→ **WHAT TO PRODUCE**
Every line in the records below between the one holding "This screenshot has width=1433, height=840." and the one holding "Click the orange", inclusive, is to be set down exactly; all other lines are to be left out.

* * * *

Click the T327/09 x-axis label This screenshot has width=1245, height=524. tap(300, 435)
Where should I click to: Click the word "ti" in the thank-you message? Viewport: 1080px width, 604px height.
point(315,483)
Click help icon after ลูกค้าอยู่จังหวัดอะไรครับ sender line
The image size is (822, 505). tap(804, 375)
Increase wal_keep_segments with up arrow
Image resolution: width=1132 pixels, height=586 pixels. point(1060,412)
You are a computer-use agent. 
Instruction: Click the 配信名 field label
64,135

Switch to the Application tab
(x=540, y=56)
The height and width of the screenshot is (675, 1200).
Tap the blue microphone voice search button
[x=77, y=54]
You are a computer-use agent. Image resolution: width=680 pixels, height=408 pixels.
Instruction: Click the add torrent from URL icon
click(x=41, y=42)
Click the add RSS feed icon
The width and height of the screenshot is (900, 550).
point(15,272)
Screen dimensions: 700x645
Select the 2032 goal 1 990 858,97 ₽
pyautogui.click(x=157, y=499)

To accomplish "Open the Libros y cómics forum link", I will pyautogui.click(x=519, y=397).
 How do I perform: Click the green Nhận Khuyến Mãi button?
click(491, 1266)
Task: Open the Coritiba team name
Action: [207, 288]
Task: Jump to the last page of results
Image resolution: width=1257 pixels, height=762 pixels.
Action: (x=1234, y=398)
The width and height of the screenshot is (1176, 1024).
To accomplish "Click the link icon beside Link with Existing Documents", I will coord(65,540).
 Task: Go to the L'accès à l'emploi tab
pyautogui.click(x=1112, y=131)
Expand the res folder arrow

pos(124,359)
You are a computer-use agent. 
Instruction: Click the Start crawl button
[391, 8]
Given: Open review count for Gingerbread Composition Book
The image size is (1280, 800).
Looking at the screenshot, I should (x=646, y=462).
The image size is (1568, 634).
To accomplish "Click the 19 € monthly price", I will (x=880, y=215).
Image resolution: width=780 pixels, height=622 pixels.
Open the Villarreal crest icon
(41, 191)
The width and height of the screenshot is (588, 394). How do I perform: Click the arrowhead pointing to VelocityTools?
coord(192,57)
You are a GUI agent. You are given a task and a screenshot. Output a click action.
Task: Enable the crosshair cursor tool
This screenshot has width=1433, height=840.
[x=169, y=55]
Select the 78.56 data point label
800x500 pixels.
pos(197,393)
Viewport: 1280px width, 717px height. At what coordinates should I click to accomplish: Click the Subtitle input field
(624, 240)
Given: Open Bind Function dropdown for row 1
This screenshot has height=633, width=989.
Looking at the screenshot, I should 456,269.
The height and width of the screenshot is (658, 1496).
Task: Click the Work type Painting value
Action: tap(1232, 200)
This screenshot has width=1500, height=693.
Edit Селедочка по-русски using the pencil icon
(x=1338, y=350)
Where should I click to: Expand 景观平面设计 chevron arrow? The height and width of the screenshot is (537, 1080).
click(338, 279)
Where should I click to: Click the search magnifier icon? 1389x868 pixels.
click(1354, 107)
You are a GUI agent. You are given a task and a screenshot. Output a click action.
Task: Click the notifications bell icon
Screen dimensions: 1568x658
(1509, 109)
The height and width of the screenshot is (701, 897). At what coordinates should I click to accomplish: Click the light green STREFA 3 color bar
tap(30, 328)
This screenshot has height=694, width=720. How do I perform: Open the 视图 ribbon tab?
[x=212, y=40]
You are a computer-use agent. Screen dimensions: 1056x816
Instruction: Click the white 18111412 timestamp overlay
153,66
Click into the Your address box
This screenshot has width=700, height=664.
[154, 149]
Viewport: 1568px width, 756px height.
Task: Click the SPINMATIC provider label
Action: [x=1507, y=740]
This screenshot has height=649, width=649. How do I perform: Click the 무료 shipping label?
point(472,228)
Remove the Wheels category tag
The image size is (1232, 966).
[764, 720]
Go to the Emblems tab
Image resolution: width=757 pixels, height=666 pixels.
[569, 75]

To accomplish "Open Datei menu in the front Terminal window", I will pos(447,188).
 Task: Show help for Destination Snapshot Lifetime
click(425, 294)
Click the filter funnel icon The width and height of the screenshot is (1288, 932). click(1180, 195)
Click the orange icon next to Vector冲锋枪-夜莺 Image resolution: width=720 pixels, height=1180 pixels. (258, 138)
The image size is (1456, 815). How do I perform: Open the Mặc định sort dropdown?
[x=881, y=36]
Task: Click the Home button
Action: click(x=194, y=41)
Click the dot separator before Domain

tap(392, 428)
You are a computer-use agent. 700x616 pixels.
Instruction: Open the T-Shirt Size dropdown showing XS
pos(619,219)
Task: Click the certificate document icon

* * * *

→ **RESPONSE BELOW**
This screenshot has width=1433, height=840.
[x=169, y=55]
Select the 78.56 data point label
800x500 pixels.
pos(197,393)
Viewport: 1280px width, 717px height. At what coordinates should I click to accomplish: Click the Subtitle input field
(624, 240)
Given: Open Bind Function dropdown for row 1
This screenshot has height=633, width=989.
Looking at the screenshot, I should 456,269.
The height and width of the screenshot is (658, 1496).
Task: Click the Work type Painting value
Action: tap(1232, 200)
This screenshot has width=1500, height=693.
Edit Селедочка по-русски using the pencil icon
(x=1338, y=350)
Where should I click to: Expand 景观平面设计 chevron arrow? The height and width of the screenshot is (537, 1080).
click(338, 279)
Where should I click to: Click the search magnifier icon? 1389x868 pixels.
click(1354, 107)
You are a GUI agent. You are given a task and a screenshot. Output a click action.
Task: Click the notifications bell icon
Screen dimensions: 1568x658
(1509, 109)
The height and width of the screenshot is (701, 897). At what coordinates should I click to accomplish: Click the light green STREFA 3 color bar
tap(30, 328)
This screenshot has height=694, width=720. How do I perform: Open the 视图 ribbon tab?
[x=212, y=40]
You are a computer-use agent. Screen dimensions: 1056x816
Instruction: Click the white 18111412 timestamp overlay
153,66
Click into the Your address box
This screenshot has width=700, height=664.
[154, 149]
Viewport: 1568px width, 756px height.
Task: Click the SPINMATIC provider label
Action: [x=1507, y=740]
This screenshot has height=649, width=649. How do I perform: Click the 무료 shipping label?
point(472,228)
Remove the Wheels category tag
The image size is (1232, 966).
[764, 720]
Go to the Emblems tab
Image resolution: width=757 pixels, height=666 pixels.
[569, 75]

To accomplish "Open Datei menu in the front Terminal window", I will pos(447,188).
 Task: Show help for Destination Snapshot Lifetime
click(425, 294)
Click the filter funnel icon The width and height of the screenshot is (1288, 932). click(1180, 195)
Click the orange icon next to Vector冲锋枪-夜莺 Image resolution: width=720 pixels, height=1180 pixels. (258, 138)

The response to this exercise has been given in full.